Anzulović (Branimir), Heavenly Serbia : from Myth to Genocide
Anzulović (Branimir), Heavenly Serbia: from Myth to Genocide, London: Hurst & Company, 1999, 233 p.
Texte intégral
1« La Serbie céleste : du mythe au génocide », le titre apparaît au premier abord intéressant pour toute personne s’intéressant à l’histoire de la Serbie et plus particulièrement au nationalisme ou à l’idéologie nationale serbes. Le titre ambitieux n’est malheureusement pas suivi d’un développement sérieux. En effet, l’auteur n’a pas suffisamment pris de distance avec l’objet étudié. Tentant de mettre en évidence certains mythes de l’idéologie nationale serbe (Serbie céleste, etc.), l’auteur ne parvient pas à se libérer de mythes concernant l’histoire de la Yougoslavie.
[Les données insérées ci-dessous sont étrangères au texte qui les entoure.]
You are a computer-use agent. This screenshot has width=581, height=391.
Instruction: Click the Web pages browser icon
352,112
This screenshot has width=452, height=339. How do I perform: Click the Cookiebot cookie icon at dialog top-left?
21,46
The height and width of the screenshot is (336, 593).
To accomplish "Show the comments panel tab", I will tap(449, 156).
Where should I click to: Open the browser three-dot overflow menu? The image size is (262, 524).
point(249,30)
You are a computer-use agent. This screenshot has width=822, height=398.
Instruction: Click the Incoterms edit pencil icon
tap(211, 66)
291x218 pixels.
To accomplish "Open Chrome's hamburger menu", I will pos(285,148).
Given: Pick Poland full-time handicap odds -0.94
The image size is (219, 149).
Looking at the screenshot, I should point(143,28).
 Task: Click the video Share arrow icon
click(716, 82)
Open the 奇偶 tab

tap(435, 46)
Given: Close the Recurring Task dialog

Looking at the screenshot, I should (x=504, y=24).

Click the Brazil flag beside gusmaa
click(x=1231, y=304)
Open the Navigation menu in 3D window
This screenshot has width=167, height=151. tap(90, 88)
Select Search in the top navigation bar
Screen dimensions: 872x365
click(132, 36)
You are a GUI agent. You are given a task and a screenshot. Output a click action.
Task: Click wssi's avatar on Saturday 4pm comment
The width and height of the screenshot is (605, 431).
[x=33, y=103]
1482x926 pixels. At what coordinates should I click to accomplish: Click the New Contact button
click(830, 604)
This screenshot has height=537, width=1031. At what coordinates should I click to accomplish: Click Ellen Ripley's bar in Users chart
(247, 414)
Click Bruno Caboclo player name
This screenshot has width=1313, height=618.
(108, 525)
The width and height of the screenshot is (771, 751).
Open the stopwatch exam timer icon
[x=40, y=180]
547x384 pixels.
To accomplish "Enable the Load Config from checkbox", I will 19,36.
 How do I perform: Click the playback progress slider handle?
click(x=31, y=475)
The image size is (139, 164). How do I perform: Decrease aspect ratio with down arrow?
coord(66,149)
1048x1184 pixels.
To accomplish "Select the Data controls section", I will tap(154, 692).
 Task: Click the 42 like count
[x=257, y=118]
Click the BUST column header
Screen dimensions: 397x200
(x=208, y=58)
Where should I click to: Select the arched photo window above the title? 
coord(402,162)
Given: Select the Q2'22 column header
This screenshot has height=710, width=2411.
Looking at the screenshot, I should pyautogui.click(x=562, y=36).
Par exemple, dans le chapitre « Les dilemmes nationaux serbes modernes », il ressort que la Yougoslavie communiste ou titiste était dominée par les Serbes, que ces derniers préféraient des dirigeants à poigne plutôt que libéraux, contrairement aux Slovènes et Croates. Il existait donc une différence entre les communistes serbes, par nature autoritaires, et les communistes croates et slovènes, enclins au libéralisme, le tout « reflétant une division culturelle dans l’ancienne Yougoslavie » entre régions de tradition byzantine et celles de tradition occidentale catholique (p. 97). Ces passages révèlent une méconnaissance de l’histoire de la Yougoslavie communiste : l’auteur oublie que la Serbie a été dirigée par des dirigeants communistes « libéraux » entre 1968 et 1972 (Latinka Perović, Marko Nikezić) avant que Tito ne décide de les écarter et d’opérer des purges importantes dans l’appareil administratif et dans les entreprises en Serbie. Une simple lecture des travaux de chercheurs américains, tels que Dennison Rusinow, Sabrina Ramet ou Steve L. Burg lui aurait permis d’échapper à une lecture aussi simpliste de l’histoire.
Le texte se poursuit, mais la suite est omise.